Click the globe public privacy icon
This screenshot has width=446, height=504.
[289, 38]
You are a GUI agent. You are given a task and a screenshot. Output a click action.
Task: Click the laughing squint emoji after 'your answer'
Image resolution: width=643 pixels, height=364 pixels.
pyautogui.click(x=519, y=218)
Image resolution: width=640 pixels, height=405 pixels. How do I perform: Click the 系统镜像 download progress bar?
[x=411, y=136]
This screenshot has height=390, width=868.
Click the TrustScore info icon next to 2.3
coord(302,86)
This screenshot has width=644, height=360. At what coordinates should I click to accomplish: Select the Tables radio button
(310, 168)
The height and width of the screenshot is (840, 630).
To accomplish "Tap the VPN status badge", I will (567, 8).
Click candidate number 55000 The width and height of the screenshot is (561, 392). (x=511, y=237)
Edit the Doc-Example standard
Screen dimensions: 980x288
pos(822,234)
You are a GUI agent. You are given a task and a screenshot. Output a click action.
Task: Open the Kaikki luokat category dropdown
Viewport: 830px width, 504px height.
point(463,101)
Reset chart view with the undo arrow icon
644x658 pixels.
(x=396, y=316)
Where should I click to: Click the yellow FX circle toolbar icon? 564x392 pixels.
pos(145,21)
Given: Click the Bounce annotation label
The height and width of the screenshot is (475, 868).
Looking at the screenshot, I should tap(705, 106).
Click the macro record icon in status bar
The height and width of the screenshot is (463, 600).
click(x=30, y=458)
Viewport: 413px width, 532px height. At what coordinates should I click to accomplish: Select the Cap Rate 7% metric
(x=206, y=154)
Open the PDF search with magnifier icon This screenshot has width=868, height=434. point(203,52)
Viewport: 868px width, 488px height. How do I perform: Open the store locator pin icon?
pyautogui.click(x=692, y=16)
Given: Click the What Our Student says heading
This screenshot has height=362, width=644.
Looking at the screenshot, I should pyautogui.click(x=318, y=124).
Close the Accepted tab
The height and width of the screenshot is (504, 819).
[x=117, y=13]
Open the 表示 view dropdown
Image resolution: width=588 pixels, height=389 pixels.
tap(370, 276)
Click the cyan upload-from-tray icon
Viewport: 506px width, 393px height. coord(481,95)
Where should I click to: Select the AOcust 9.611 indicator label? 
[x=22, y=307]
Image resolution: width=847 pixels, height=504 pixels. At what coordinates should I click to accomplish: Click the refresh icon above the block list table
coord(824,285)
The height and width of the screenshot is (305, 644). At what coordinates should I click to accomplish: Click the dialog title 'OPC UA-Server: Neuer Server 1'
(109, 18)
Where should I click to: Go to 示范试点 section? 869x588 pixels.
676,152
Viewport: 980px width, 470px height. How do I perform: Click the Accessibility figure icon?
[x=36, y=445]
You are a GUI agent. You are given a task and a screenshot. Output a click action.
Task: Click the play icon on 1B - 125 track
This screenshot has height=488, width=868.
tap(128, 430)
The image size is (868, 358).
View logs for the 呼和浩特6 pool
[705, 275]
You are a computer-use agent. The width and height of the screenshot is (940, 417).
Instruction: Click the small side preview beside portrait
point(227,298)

• • • •

[Task to complete] Set down the records again, exactly.

[The answer]
Click the globe public privacy icon
This screenshot has width=446, height=504.
[289, 38]
You are a GUI agent. You are given a task and a screenshot. Output a click action.
Task: Click the laughing squint emoji after 'your answer'
Image resolution: width=643 pixels, height=364 pixels.
pyautogui.click(x=519, y=218)
Image resolution: width=640 pixels, height=405 pixels. How do I perform: Click the 系统镜像 download progress bar?
[x=411, y=136]
This screenshot has height=390, width=868.
Click the TrustScore info icon next to 2.3
coord(302,86)
This screenshot has width=644, height=360. At what coordinates should I click to accomplish: Select the Tables radio button
(310, 168)
The height and width of the screenshot is (840, 630).
To accomplish "Tap the VPN status badge", I will (567, 8).
Click candidate number 55000 The width and height of the screenshot is (561, 392). (x=511, y=237)
Edit the Doc-Example standard
Screen dimensions: 980x288
pos(822,234)
You are a GUI agent. You are given a task and a screenshot. Output a click action.
Task: Open the Kaikki luokat category dropdown
Viewport: 830px width, 504px height.
point(463,101)
Reset chart view with the undo arrow icon
644x658 pixels.
(x=396, y=316)
Where should I click to: Click the yellow FX circle toolbar icon? 564x392 pixels.
pos(145,21)
Given: Click the Bounce annotation label
The height and width of the screenshot is (475, 868).
Looking at the screenshot, I should tap(705, 106).
Click the macro record icon in status bar
The height and width of the screenshot is (463, 600).
click(x=30, y=458)
Viewport: 413px width, 532px height. At what coordinates should I click to accomplish: Select the Cap Rate 7% metric
(x=206, y=154)
Open the PDF search with magnifier icon This screenshot has width=868, height=434. point(203,52)
Viewport: 868px width, 488px height. How do I perform: Open the store locator pin icon?
pyautogui.click(x=692, y=16)
Given: Click the What Our Student says heading
This screenshot has height=362, width=644.
Looking at the screenshot, I should pyautogui.click(x=318, y=124).
Close the Accepted tab
The height and width of the screenshot is (504, 819).
[x=117, y=13]
Open the 表示 view dropdown
Image resolution: width=588 pixels, height=389 pixels.
tap(370, 276)
Click the cyan upload-from-tray icon
Viewport: 506px width, 393px height. coord(481,95)
Where should I click to: Select the AOcust 9.611 indicator label? 
[x=22, y=307]
Image resolution: width=847 pixels, height=504 pixels. At what coordinates should I click to accomplish: Click the refresh icon above the block list table
coord(824,285)
The height and width of the screenshot is (305, 644). At what coordinates should I click to accomplish: Click the dialog title 'OPC UA-Server: Neuer Server 1'
(109, 18)
Where should I click to: Go to 示范试点 section? 869x588 pixels.
676,152
Viewport: 980px width, 470px height. How do I perform: Click the Accessibility figure icon?
[x=36, y=445]
You are a GUI agent. You are given a task and a screenshot. Output a click action.
Task: Click the play icon on 1B - 125 track
This screenshot has height=488, width=868.
tap(128, 430)
The image size is (868, 358).
View logs for the 呼和浩特6 pool
[705, 275]
You are a computer-use agent. The width and height of the screenshot is (940, 417).
Instruction: Click the small side preview beside portrait
point(227,298)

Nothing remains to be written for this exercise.